0708-13 SLI Clark County High School

Board boot camp covers basics of building

Board boot camp covers basics of building

By Jennifer Wohlleb
Staff Writer

As far as boot camps go, it was pretty luxurious – a beautiful facility, delicious food and no one was yelled at.

Nearly 40 school board members attended a July facilities boot camp at the newly constructed George Rogers Clark High School in Clark County, aimed at helping them better understand and manage projects in their own districts. The event, sponsored by project architect RossTarrant, was a preconference session at this year’s KSBA Summer Leadership Institute.
 
PHOTO: Natural light permeates the media center at George Rogers Clark High School. The center and other parts of the new school open up to a spacious courtyard with walkways and green spaces.

Board members toured the 256,477 square foot facility that was begun in 2008 and will open this month, and attended a workshop that took them through the project from inception as part of the local facilities planning process to completion.

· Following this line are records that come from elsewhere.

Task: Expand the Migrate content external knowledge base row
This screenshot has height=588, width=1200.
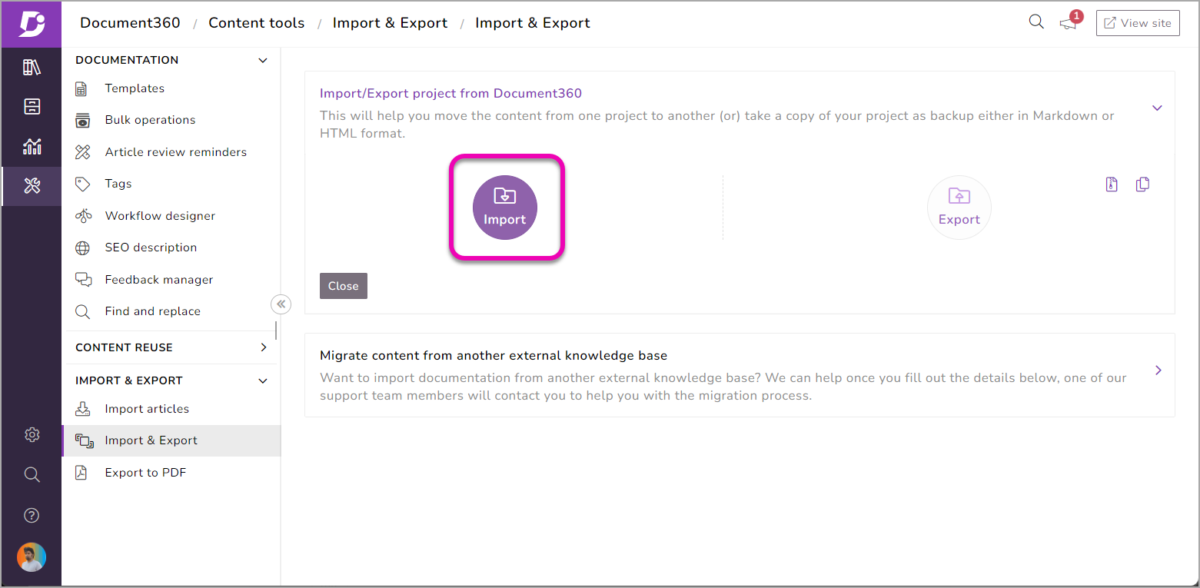Action: (x=1157, y=370)
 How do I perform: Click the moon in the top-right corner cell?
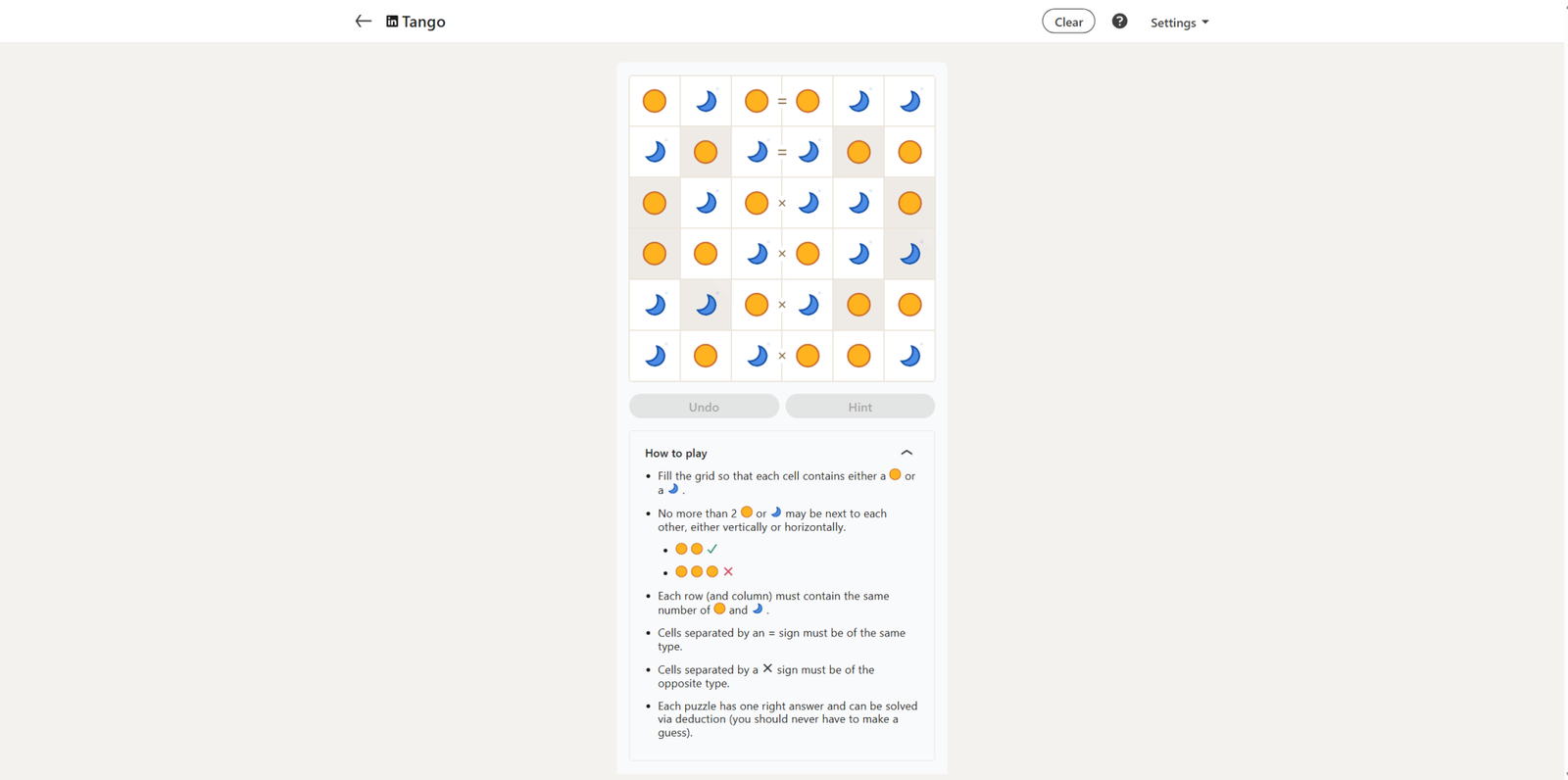coord(909,101)
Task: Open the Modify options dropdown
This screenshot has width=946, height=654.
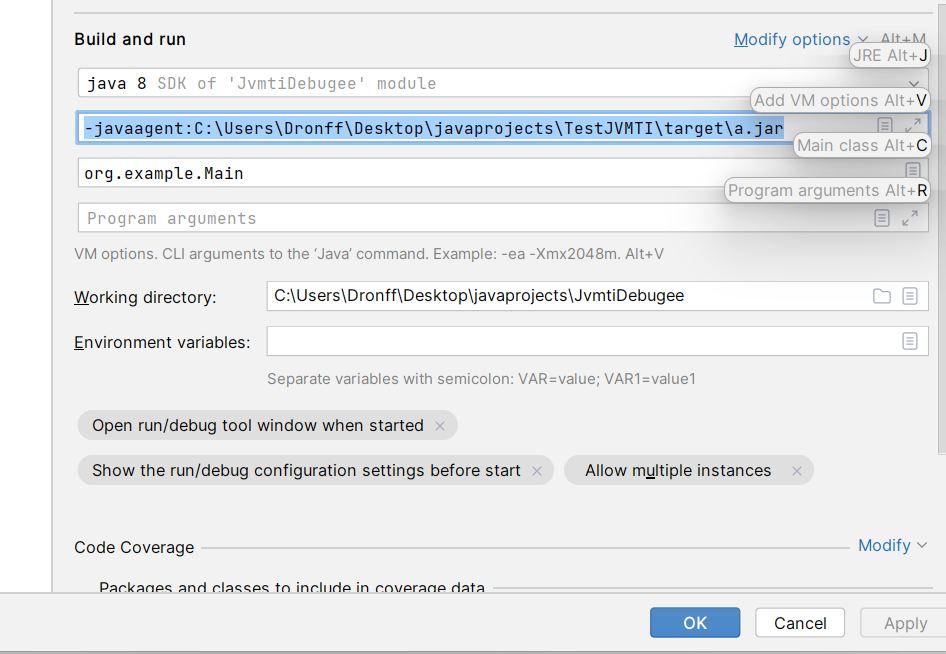Action: pyautogui.click(x=800, y=40)
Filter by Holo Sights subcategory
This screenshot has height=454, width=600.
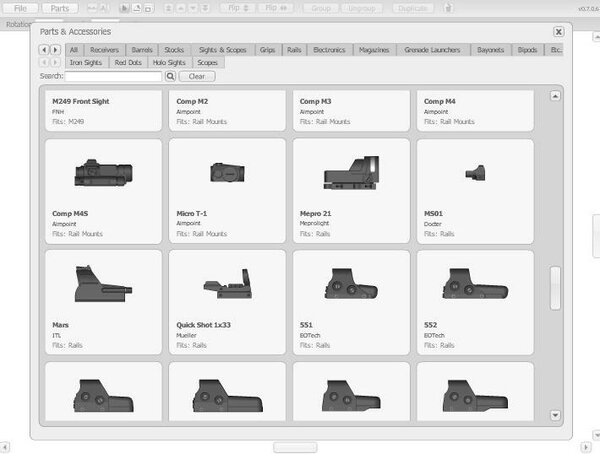click(x=170, y=62)
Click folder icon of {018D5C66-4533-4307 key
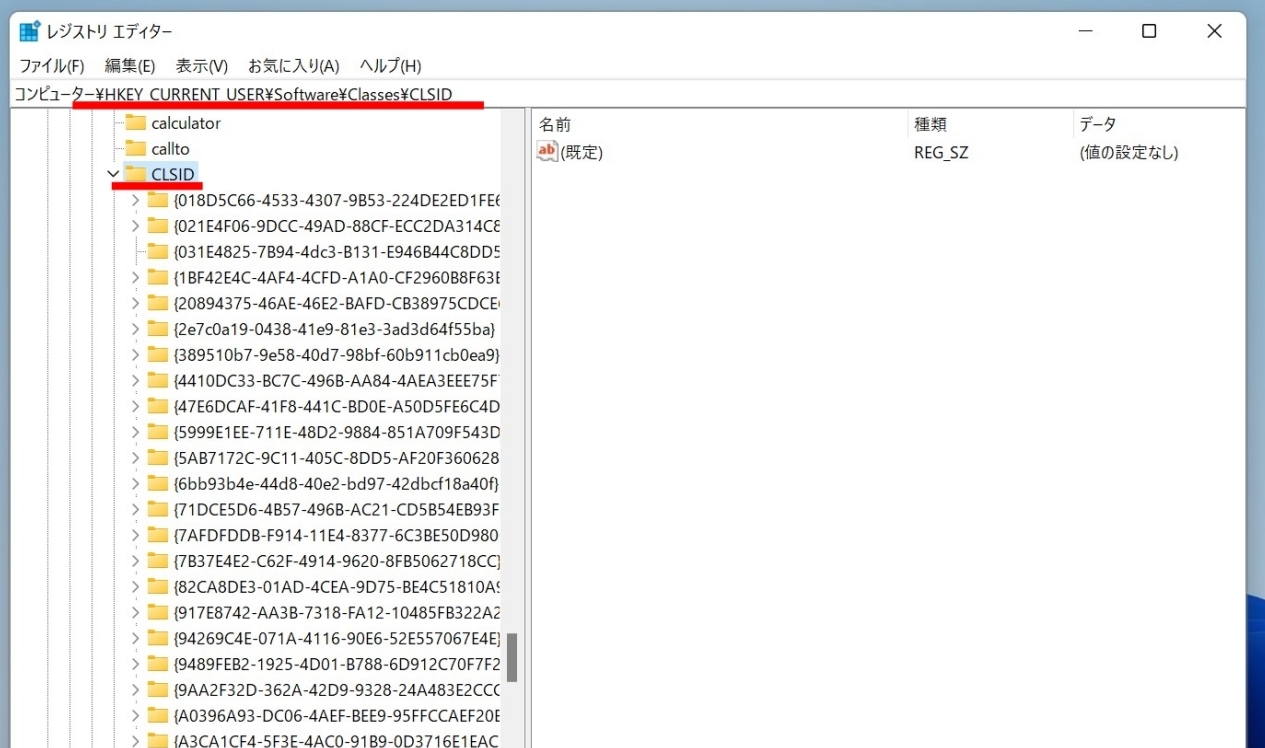This screenshot has width=1265, height=748. click(158, 200)
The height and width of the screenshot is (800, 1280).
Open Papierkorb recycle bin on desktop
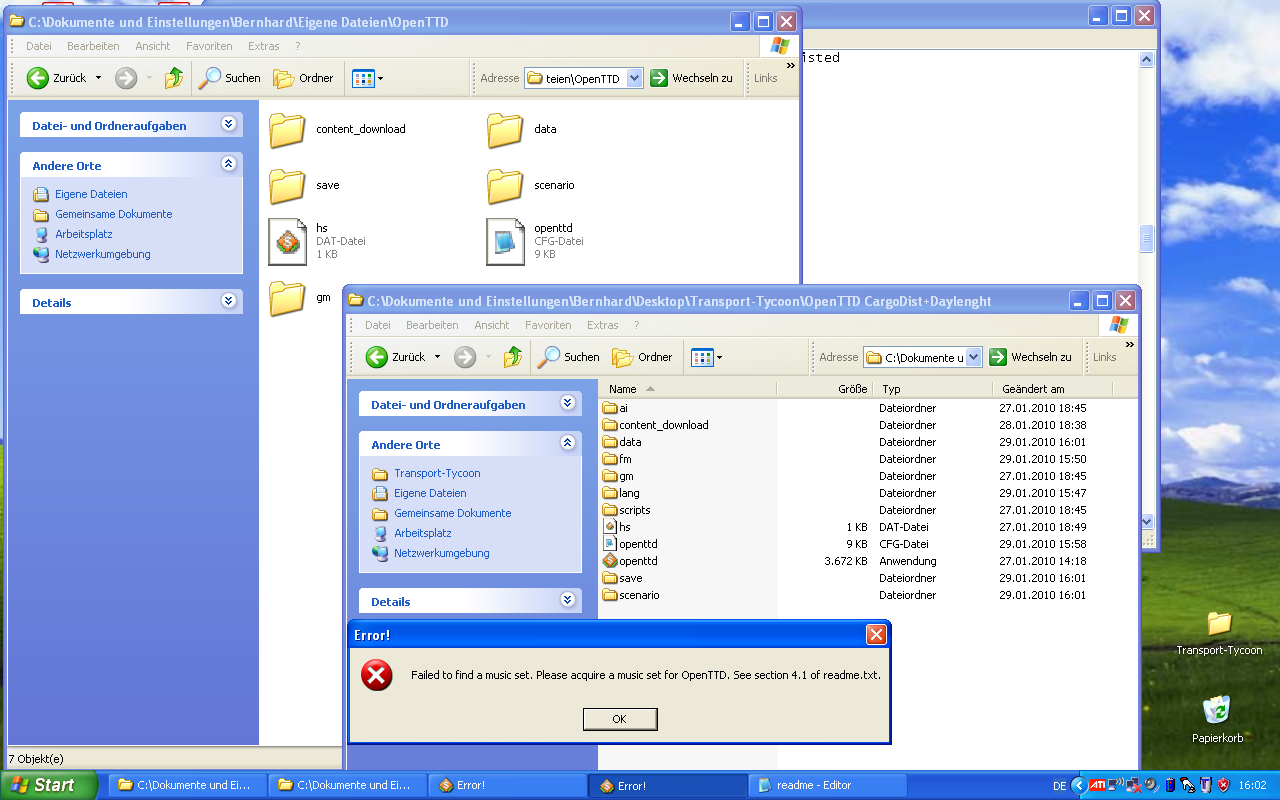point(1217,711)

Although Perry County just finished building a new school, board member Jerry Stacy said seeing Clark County’s gave him ideas to take back to his district.

“We’re also in the process of buying property to build two more elementary schools and I just wanted to get some ideas from this, maybe see some things we could incorporate in the new schools,” he said.

Ron Murrell, lead architect on the Clark County school, outlined the initial steps for a building project to tour attendees. Once the school board approves the district’s facilities plan and the Kentucky Department of Education signs off on it, the district can then start putting it into action, he said.

If a new building tops the list, one of the first actions a board needs to take is hiring an architect, Murrell said. KDE can provide guidance or boards can advertise for a request for proposals. From there, the architect helps guide board members and the district through the process.

Site selection is an early step, and one that determines a number of the latter steps.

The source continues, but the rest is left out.